I came to terms with who I am toward the beginning of my sophomore year in high school. Having the support of my family, I began to express myself in a manner consistent with my identity. Starting with nail polish and then stepping into makeup and clothes from the “girls’ section,” I felt comfortable being who I was at school. I was constantly bullied and made fun of, but that didn’t outweigh the beauty of finally being myself. Coming into my own, I thrived. I rose to the top 10 of my class at school. I ran for student body president and won. I founded the gay-straight alliance at my school and became a youth leader with Gay-Straight Alliance Network, training other young people to push back against all forms of oppression in their schools.
At the same time, I was and still am dealing with a home situation — or rather, “lack of home” situation.

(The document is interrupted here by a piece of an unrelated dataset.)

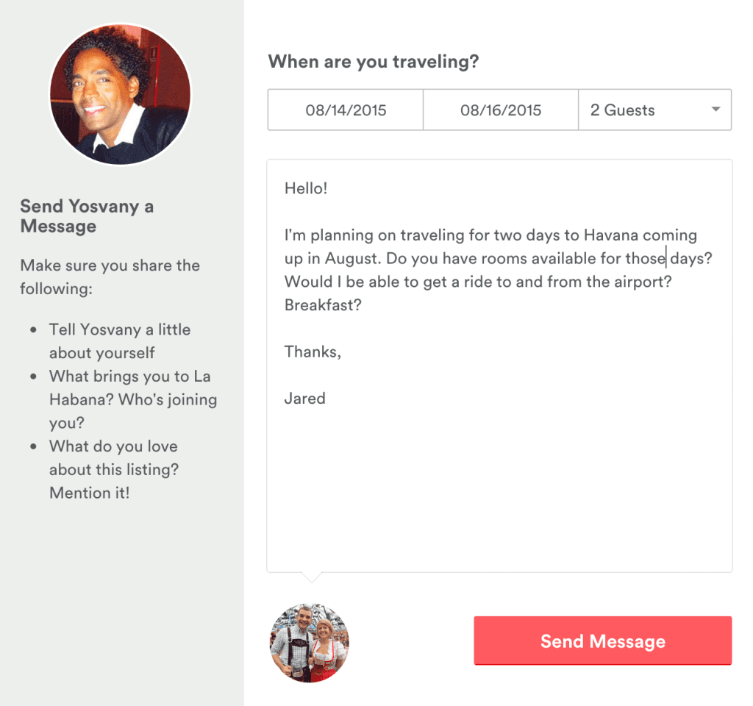
Task: Place cursor on the "Thanks," line
Action: [313, 352]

For the past four years, my parents, sisters, niece, and I have lived in motels across the San Gabriel Valley, unable to afford a permanent household. Some nights we can’t even afford the daily rate to sleep in our motel room. I know who I am, but I cannot always afford makeup or the clothes that accurately express my femininity in the way I want to. When my family is in need, though, that is not a priority on my list. I ran for homecoming queen in the fall and wore the best attire I could afford. I loved the way I looked.

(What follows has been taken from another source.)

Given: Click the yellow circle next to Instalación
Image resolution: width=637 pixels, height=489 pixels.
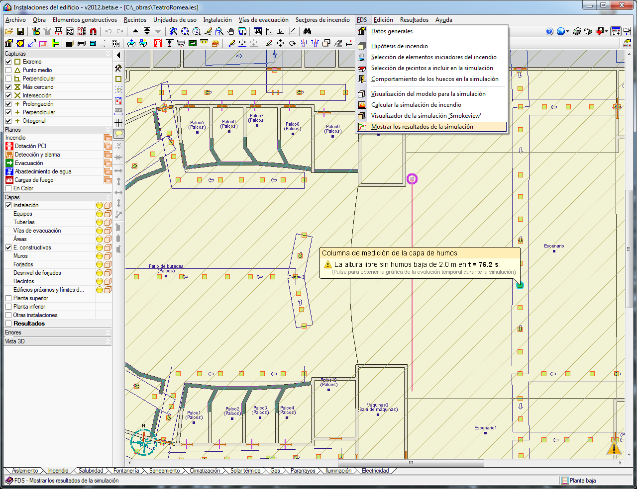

When the School Success and Opportunity Act (AB 1266) passed, I knew that I would finally get the chance to play softball, the sport I had envied my sisters for playing for years. I tried out for the team and was beyond happy to be back on the field. I eagerly waited for the results and could not believe my eyes when I found out I made the varsity team. Never mind that I was one of the first transgender student-athletes in my state; I was just happy to be on the team, and happy to rub it in my older sister’s face when she came home.